The 18-month suspension has had a devastating impact on the economies of both the Kurdistan Region and federal Iraq. The KRG was deprived of its primary source of independent revenue, forcing it to rely on often delayed and politically fraught budget transfers from Baghdad to pay the salaries of its public sector employees.

For Iraq, the halt has meant the loss of a significant volume of oil exports at a time of fluctuating global energy prices. The ECO IRAQ Observatory, an independent economic monitoring group, has estimated that the suspension has cost Iraq over $11 million every single day, amounting to a staggering loss of more than $4 billion annually.

This chronic dispute, however, is far from a mere technical disagreement. As previously detailed by Kurdistan24, at its core lies what many in the Kurdistan Region view as Baghdad’s long-standing unwillingness to recognize the KRG’s constitutional rights under the 2005 Iraqi Constitution, which granted the region shared authority over its natural resources.

Instead of honoring these commitments, critics argue that successive Iraqi administrations have politicized oil exports, using them as a pressure tool and a form of financial blackmail against the people of Kurdistan by cutting salaries and withholding the region’s rightful share of the federal budget.

The failure to pass a comprehensive federal oil and gas law, despite two decades of promises, has left Iraq's energy sector mired in legal ambiguity and political maneuvering. The ECO IRAQ Observatory has held the Iraqi parliament directly responsible for this legislative paralysis, accusing it of "creating chaos" and allowing the dispute to fester.

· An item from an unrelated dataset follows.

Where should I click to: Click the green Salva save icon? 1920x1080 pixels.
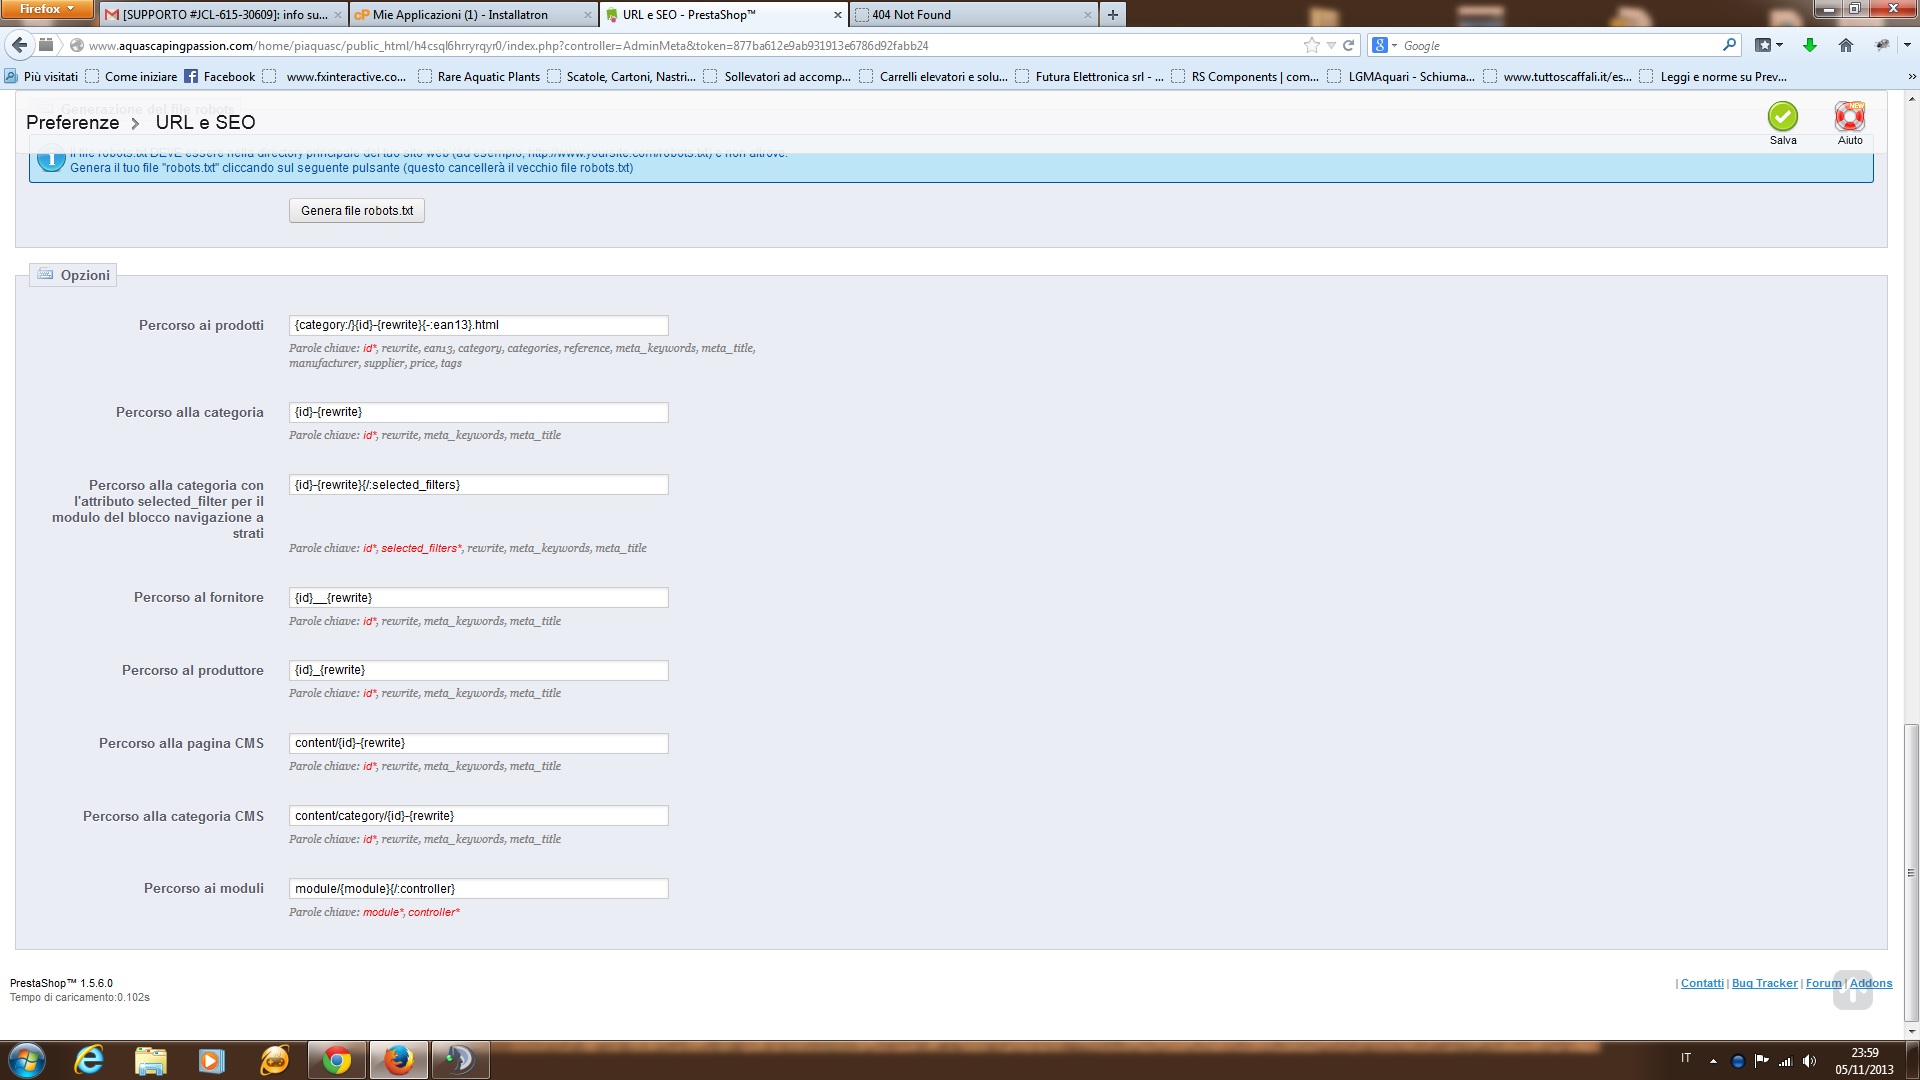click(x=1782, y=117)
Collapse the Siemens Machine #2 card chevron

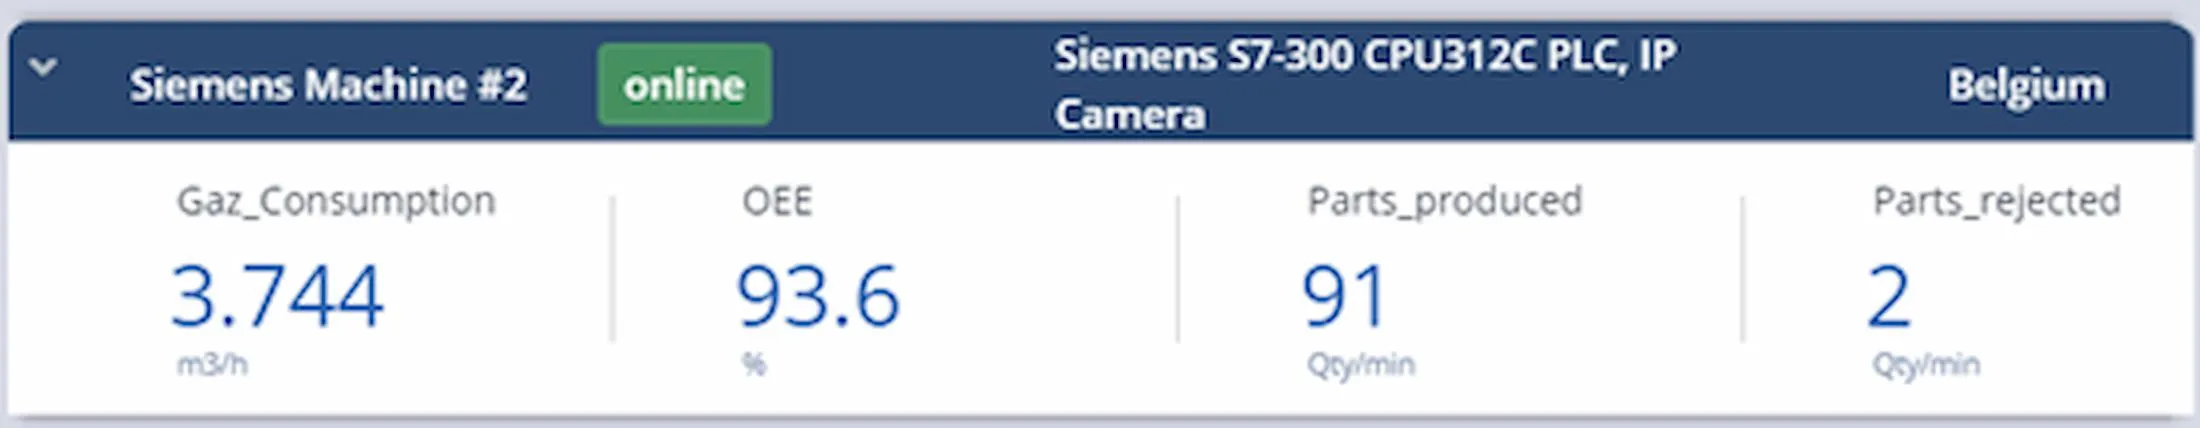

The lack of a clear legal framework has not only strangled the Kurdistan Region’s economy but has also damaged Iraq’s international credibility, with foreign investors often viewing Baghdad’s unpredictable policies as a significant deterrent to long-term partnerships.

In recent months, pressure has intensified from all sides to find a lasting solution. International oil companies operating in the Kurdistan Region have been particularly vocal, as the export halt has rendered their significant investments unproductive.

Technical preparations for a restart have been underway for weeks. A source at the Khurmala oil field confirmed to Kurdistan24 that the pipeline from Khurmala to Kawergosk had recently undergone extensive testing, including cleaning, pump maintenance, and a comprehensive review of storage tanks. Workers at the oil field were informed over the weekend that exports were expected to resume within days.

The finalized agreement is seen as a critical step toward stabilizing the financial relationship between Erbil and Baghdad. KRG spokesperson Peshawa Hawramani emphasized that the deal is designed to remove the barriers that have consistently plagued the payment of public sector salaries in the Kurdistan Region, stressing that under its terms, the federal government must uphold its responsibility to disburse these funds without delay.

On Sunday, the Deputy Speaker of the Iraqi Parliament, Shakhawan Abdullah, also announced that agreements had been reached on both oil and non-oil issues, including the crucial matter of salary payments.

As the 24-hour countdown to the formal announcement begins, a palpable sense of resolution has replaced months of uncertainty. The agreement marks not just the reopening of a vital economic artery for both the Kurdistan Region and Iraq, but also represents a crucial, if hard-won, step toward a more stable and cooperative relationship between the two governments.

Correction: The report previously stated that oil exports from the Kurdistan Region were suspended for 18 months.